Você pode se perguntar por que alguém considerado louco (ou doente
mental, ou algum outro termo que eles têm para meu estado de sentar,
balançar, braços na frente do peito – felizmente pontuado por momentos em
que não é tão ruim, quando consigo até escrever – algum tipo de regressão,
esqueci como se chama. Isso importa? Pode ser importante para você, mas
você terá que se contentar com o que quer que eu diga, com o que eu
conseguir lembrar ou superar a barreira que meu cérebro estabeleceu,
permitindo que apenas certas coisas passem para você ver) tentaria lhe contar
sua história.
Primeiro, você não é meu psiquiatra.

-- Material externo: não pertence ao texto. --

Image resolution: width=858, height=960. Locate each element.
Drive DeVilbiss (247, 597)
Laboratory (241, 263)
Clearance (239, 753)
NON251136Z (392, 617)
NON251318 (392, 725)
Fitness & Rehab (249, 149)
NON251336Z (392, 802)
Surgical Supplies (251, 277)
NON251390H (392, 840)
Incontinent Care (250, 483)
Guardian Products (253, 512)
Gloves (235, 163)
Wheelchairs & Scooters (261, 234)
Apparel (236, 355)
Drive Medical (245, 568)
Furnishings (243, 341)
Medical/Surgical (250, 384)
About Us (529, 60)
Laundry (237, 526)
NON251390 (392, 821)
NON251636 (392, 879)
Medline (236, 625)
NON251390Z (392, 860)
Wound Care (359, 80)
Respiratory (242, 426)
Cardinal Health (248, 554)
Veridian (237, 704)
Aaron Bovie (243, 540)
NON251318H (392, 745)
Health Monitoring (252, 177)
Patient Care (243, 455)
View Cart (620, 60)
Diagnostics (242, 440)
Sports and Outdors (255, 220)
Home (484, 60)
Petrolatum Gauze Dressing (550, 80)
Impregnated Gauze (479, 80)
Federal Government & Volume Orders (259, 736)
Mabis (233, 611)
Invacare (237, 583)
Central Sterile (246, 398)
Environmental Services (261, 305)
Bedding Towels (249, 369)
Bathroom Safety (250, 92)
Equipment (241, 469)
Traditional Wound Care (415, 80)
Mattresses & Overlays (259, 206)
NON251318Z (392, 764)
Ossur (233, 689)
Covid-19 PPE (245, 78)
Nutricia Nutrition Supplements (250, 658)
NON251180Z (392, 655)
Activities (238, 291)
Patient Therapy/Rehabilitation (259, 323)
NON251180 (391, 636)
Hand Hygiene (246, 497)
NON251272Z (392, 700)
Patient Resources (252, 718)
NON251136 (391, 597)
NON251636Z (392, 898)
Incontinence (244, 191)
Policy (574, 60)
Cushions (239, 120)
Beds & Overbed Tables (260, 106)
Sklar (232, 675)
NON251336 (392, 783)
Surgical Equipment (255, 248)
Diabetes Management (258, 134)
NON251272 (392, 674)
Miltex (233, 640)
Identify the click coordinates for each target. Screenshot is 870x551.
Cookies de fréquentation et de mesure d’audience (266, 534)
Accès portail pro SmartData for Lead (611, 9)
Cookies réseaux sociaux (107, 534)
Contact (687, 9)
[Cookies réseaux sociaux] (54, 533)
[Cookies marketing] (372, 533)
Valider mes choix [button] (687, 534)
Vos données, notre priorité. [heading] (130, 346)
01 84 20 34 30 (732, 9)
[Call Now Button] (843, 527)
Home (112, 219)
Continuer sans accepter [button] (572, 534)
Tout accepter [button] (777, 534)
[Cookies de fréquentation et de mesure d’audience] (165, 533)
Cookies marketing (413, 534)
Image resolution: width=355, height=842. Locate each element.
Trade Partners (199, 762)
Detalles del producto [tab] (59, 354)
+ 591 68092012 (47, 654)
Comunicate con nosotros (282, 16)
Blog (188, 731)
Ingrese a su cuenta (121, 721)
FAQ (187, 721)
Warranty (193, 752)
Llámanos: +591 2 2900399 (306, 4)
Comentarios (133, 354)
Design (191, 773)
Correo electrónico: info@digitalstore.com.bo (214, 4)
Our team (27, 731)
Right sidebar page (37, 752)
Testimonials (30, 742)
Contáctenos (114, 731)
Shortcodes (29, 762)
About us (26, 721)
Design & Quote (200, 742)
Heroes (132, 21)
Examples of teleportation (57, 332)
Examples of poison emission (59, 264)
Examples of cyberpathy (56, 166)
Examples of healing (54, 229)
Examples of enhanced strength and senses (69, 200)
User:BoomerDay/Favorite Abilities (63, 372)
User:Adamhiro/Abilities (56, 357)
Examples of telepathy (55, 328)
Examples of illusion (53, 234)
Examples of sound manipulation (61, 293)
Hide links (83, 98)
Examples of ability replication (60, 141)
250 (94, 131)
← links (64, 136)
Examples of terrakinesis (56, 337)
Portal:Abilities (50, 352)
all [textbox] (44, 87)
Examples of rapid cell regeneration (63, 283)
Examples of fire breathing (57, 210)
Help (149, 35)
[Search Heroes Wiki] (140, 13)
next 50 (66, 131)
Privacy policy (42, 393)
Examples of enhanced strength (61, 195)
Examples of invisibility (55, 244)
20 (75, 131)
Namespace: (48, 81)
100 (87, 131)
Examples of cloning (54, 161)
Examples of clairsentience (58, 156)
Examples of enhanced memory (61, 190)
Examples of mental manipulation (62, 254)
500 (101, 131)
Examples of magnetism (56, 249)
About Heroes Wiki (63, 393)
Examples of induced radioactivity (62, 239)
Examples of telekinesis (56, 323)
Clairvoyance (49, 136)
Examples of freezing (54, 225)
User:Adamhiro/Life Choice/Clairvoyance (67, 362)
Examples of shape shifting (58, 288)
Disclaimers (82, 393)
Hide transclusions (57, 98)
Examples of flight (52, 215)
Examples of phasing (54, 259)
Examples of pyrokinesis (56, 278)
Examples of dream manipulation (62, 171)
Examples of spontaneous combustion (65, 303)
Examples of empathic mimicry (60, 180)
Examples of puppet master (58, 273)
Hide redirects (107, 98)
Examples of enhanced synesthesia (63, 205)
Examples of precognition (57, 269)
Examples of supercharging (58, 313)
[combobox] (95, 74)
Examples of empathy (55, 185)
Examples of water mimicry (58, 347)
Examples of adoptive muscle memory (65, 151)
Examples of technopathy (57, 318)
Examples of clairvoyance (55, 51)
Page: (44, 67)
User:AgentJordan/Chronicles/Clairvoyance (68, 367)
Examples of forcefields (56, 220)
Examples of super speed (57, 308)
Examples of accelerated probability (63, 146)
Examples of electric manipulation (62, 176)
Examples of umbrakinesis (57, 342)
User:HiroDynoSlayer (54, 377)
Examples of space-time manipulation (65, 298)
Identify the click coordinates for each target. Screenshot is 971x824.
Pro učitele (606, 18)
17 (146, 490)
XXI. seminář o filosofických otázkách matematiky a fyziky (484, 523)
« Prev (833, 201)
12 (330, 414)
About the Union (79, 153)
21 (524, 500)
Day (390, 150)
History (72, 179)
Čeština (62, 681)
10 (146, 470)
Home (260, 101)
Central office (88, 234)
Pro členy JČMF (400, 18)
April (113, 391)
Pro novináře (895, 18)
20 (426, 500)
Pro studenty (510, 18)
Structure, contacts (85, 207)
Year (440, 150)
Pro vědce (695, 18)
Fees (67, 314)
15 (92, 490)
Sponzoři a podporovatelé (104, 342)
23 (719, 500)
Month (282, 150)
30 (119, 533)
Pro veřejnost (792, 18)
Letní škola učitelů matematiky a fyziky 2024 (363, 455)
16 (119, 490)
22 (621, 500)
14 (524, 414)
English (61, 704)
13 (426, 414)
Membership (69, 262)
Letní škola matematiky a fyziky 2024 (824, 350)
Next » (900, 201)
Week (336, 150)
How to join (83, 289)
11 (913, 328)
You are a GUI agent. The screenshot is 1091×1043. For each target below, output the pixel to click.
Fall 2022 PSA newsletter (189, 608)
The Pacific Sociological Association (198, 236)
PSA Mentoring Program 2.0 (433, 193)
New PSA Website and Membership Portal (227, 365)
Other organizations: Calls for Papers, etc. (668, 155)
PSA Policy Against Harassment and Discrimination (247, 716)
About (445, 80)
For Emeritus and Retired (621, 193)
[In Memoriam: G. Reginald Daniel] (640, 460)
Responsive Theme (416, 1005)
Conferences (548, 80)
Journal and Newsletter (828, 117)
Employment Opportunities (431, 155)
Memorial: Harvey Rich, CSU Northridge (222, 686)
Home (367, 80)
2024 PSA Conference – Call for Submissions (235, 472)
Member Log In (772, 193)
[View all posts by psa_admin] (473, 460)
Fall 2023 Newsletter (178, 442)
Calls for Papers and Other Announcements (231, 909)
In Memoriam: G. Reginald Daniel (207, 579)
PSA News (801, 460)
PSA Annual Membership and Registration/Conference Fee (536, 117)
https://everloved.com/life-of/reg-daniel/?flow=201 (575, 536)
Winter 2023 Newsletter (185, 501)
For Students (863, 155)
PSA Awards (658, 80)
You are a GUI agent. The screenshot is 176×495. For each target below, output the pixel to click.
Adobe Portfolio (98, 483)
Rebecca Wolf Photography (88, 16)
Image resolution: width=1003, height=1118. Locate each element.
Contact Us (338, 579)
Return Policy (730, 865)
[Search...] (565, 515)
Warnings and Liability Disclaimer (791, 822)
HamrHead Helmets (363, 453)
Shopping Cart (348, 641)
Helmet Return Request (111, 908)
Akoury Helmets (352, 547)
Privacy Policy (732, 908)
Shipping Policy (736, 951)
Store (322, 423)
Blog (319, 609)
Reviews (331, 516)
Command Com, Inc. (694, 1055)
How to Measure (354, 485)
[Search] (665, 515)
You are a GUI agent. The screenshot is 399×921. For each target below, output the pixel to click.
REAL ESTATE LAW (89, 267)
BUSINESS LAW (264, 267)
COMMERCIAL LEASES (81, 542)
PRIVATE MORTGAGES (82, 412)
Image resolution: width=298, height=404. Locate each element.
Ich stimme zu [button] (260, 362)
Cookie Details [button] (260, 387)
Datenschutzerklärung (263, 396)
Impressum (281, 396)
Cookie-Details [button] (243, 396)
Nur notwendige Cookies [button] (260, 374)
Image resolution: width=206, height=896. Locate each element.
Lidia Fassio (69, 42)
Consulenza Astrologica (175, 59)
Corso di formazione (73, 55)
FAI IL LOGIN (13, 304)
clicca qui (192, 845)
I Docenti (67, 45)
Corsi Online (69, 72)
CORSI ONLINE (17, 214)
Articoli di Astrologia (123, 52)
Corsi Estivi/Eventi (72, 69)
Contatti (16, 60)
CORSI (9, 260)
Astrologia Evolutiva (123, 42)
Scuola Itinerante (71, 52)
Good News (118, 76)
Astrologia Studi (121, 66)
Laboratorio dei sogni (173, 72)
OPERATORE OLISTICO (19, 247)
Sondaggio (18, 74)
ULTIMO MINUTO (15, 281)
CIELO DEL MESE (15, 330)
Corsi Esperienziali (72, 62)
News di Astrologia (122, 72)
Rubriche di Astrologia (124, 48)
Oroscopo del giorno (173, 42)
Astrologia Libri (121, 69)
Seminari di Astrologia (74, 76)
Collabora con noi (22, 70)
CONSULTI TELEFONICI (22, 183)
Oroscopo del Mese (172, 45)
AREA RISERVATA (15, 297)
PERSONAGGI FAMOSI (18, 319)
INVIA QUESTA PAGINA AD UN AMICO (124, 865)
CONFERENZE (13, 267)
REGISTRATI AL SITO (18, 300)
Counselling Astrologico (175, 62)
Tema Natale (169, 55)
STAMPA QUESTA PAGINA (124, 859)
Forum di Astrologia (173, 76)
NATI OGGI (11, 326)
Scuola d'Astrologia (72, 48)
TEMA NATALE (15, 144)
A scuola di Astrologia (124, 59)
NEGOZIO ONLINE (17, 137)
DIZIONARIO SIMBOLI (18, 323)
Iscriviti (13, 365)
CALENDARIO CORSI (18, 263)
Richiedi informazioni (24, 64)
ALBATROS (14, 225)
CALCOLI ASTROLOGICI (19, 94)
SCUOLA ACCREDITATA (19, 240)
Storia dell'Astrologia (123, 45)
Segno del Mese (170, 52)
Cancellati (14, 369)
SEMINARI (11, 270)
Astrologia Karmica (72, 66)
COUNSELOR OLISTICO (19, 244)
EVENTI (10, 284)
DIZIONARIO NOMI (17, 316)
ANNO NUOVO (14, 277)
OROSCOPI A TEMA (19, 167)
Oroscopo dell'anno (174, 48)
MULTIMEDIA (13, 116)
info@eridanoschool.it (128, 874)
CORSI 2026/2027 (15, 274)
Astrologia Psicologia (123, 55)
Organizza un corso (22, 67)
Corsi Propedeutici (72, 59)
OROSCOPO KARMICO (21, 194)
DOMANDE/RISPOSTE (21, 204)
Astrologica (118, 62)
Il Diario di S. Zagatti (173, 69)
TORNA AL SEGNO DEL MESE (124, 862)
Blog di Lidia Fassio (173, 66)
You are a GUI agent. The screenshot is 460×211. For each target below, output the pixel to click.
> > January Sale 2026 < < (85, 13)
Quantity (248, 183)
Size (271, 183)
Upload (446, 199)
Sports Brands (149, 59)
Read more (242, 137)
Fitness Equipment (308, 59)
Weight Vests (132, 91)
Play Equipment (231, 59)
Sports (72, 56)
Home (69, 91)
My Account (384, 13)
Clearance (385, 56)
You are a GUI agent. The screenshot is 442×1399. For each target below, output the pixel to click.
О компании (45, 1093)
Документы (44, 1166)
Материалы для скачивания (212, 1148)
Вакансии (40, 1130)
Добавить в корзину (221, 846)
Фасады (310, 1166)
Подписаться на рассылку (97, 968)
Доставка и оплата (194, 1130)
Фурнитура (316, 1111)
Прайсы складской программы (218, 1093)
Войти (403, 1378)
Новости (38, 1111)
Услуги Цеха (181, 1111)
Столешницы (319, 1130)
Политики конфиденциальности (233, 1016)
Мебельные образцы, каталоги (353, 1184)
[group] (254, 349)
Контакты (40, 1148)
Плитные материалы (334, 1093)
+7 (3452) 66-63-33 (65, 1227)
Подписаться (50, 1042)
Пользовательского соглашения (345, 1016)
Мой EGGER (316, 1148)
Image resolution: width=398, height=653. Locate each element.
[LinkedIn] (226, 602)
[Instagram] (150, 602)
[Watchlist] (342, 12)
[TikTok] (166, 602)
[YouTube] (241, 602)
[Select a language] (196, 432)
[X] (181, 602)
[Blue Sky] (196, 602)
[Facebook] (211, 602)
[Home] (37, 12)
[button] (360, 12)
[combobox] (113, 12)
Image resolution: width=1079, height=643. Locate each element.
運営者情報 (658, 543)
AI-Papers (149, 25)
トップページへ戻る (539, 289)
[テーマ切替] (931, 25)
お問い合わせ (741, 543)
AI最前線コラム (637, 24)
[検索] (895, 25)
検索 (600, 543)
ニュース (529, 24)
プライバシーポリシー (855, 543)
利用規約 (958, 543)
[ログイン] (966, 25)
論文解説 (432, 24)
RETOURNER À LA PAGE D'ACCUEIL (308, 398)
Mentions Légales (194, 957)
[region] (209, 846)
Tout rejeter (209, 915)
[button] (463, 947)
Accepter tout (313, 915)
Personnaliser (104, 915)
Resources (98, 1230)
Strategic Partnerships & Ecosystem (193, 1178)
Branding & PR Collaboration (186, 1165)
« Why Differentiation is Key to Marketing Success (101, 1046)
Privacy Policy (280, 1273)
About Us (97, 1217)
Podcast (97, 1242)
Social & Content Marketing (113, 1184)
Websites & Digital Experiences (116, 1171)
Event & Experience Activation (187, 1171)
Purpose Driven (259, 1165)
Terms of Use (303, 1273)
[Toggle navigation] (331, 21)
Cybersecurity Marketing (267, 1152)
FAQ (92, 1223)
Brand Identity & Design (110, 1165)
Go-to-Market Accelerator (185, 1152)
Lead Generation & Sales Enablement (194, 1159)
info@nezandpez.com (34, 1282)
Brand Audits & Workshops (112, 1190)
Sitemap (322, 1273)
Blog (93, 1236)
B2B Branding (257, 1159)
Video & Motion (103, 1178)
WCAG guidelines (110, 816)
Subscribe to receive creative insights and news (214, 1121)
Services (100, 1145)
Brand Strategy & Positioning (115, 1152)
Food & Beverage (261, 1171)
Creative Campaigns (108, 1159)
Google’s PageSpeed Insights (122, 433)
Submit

Em segundo lugar, não vou me
desculpar pela minha loucura. Aprendi em minha estadia no hospital a amá-
la. Vejo que Sócrates estava certo – a loucura é superior a uma mente sã. A
mente sã é apenas humana, mas a loucura é divina. As Musas gregas
inspiraram um frenesi, despertaram uma lírica nesta alma delicada e virgem.
Eu vim na minha loucura para resgatar aqueles que precisam, que não podem
ver como eu aprendi a ver. Eu busco e não busco libertação desta calamidade
que me aflige.
Então, por que contar minha história? Por que peço que me empreste
seu olho? Meu médico e enfermeiras dizem que se importam, mas eu sei que
não. Não realmente. Não do jeito que eu preciso. Em você espero encontrar
alguém que possa entender o que aconteceu do único jeito que importa.